What’s the deal with humans as numbers?
In my years at college and grad school, I was a pretty good student, but I did fail one course: statistics. (I passed it the second time around. My degrees are legit:) I didn’t fail because it was so hard (although it didn’t come naturally to my non-mathy brain.) I failed it because it was so dang boring to me, that I didn’t even put in the effort to learn it well enough. To this day, I have little interest in quantitative analysis, and pay far more attention to what we call “qualitative research,” although rationally I realize we need both for useful data.
Last month, I needed several reminders to partake in the census, because while I get that we need to be counted, there is a big part of me that resists being a number.
In the parsha cycle we are now beginning the book of Numbers. Every year when we read these Torah portions, I wonder about the necessity to wax so wordy about statistics. They list the numbers per tribe: “their offspring, stories, their families, their fathers’ households, the number of their names, from age 20 and up…” repeatedly for each tribe, and then again it does the math for us at the end. Why??
Honestly, I haven’t found an answer that satisfies me yet. But I still try to make meaning where I can:
Actually, in the Torah – they weren’t actually counting people. That is technically not allowed. Maybe because we not really supposed to be reduced to statistics. They were counting coins. The Torah makes it very clear that the coins in no way represented individual differences: “the poor won’t give less and the rich won’t exceed the half shekel contribution.” Humanity is not gauged by socio-economic status.

* _ENTRIES SUPPLIED_
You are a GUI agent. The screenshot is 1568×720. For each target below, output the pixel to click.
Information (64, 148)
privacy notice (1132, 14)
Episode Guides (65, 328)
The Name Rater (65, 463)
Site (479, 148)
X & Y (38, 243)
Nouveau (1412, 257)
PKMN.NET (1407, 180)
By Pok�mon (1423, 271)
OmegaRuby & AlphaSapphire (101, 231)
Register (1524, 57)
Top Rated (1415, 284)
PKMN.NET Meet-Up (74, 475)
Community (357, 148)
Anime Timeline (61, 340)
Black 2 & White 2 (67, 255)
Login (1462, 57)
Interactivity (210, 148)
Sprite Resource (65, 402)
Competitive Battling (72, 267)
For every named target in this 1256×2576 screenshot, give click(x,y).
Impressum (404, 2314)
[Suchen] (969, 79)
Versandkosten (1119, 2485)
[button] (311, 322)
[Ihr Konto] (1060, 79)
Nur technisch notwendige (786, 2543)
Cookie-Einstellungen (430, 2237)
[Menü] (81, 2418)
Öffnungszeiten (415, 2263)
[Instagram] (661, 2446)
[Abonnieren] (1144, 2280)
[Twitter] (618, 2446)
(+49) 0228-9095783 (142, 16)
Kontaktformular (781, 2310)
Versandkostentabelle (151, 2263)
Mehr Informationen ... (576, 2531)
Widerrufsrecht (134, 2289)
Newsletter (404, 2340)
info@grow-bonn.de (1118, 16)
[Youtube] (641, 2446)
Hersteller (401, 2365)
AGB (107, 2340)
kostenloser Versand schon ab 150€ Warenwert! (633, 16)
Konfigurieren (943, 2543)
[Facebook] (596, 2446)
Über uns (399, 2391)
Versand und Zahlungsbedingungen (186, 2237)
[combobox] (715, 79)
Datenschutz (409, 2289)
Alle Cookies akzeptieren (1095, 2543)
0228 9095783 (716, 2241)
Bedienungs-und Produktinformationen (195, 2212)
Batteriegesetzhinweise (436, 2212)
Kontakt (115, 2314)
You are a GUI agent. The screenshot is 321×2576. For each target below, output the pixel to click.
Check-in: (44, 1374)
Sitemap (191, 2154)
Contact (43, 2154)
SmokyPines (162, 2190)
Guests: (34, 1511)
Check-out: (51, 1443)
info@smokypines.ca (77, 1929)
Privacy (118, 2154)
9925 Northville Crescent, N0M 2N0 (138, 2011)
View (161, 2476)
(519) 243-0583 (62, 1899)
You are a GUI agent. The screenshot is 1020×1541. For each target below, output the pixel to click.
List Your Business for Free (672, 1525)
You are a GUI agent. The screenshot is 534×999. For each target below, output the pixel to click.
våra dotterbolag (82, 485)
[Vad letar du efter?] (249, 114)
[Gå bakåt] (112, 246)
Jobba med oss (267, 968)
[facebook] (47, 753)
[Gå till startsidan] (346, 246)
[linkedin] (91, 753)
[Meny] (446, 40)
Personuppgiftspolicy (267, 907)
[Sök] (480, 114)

* _TASK REQUIREMENTS_
Retype the stretch of the essay on counting people in the book of Numbers from "Honestly, I haven’t" through "by socio-economic status.", keeping every word and mark unchanged. The listing has no connection to the essay on counting people in the book of Numbers.

* _THE REPLY_
Honestly, I haven’t found an answer that satisfies me yet. But I still try to make meaning where I can:
Actually, in the Torah – they weren’t actually counting people. That is technically not allowed. Maybe because we not really supposed to be reduced to statistics. They were counting coins. The Torah makes it very clear that the coins in no way represented individual differences: “the poor won’t give less and the rich won’t exceed the half shekel contribution.” Humanity is not gauged by socio-economic status.